Cómo dar clases en China y no morir aplastada en el intento
Esta semana he empezado las clases (¡al fin!). Enseño a 14 grupos de junior school, 40 minutos a la semana a cada uno. Los alumnos tienen entre 13 y 15 años y un nivel de inglés muy diferente de una clase a otra, pero todos flaquean en la producción oral.
Cada vez que entro en una clase nueva, los alumnos abren la boca de puro asombro de verme ahí. Hay risas y aplausos. Corriendo reaccionan y alguien grita "Stand up!". Se levantan todos de un salto y me saludan: "Hello, teacher!".
Algunos grupos son más tímidos que otros y a todos les cuesta hablar al principio, pero poco a poco se van soltando y ven que no les voy a comer. Pero a mí sí que me van a comer. Ayer estuve con una clase un poco fuera de lo normal: la gente se peleaba por hablar y tenían un nivel aceptable para la edad (y nacionalidad). Durante un ejercicio en parejas me pasée por la clase para asegurarme de que todos estaban hablando. Un chico me pidió que le escribiera mi nombre en una hoja y, pobre de mí, acepté. En cuestión de milésimas de segundo, toda la clase se levantó y se echó encima mía para pedirme un "autógrafo". Tuve que ponerme a gritar como una posesa, de lo contrario, podría haber muerto aplastada. Y no exagero. Bueno, quizás un poco.

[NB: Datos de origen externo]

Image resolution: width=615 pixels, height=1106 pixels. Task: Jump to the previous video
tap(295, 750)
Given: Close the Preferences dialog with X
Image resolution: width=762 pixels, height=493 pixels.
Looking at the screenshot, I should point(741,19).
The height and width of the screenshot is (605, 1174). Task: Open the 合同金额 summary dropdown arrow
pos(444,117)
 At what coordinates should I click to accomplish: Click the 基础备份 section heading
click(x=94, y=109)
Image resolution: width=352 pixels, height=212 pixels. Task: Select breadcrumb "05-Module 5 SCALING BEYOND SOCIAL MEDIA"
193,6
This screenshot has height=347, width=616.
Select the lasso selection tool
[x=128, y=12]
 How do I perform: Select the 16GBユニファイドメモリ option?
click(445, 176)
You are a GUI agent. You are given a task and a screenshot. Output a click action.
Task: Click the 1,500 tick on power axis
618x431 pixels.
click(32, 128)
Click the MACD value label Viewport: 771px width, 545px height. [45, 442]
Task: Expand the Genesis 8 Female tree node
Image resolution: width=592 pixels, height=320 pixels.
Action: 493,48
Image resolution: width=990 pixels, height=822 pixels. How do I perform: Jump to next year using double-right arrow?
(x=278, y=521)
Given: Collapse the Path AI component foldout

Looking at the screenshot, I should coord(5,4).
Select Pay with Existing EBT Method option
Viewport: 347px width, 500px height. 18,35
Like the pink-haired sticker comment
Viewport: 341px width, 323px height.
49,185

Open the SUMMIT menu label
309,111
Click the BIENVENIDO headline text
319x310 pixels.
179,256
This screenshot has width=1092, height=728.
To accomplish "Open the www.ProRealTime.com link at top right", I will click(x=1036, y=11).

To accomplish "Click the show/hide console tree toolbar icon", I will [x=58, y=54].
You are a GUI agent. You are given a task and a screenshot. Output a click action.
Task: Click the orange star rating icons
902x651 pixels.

Cuando di por terminada la lección, tuve otro encuentro cercano con la muerte: los niños volvieron a levantarse para que les escribiera algo, darme su número de QQ (el MSN chino) o hacerme regalos. Tuve que salir de la marabunta a empujonazo limpio.
En general, son niños muy cariñosos y están muy agradecidos de tener a una extranjera dándoles clases de inglés. Unas de mis alumnas vienen corriendo a abrazarme cada vez que me ven por el colegio. Un encanto. Lástima que tenga unos 800 alumnos y que nunca vaya a quedarme con sus caras, nombres e historias.
Por otro lado, debo admitir que ayer hice llorar a mi primera alumna. Me dio mucha pena, pero me alegra saber que impongo tanto como profesora como para hacer llorar a los estudiantes. Muajajaja. En realidad, todo pasó porque le pedí a una chica que se pusiera en pie para presentarse. Era extremadamente tímida y ante la presión se vino abajo. Pobre.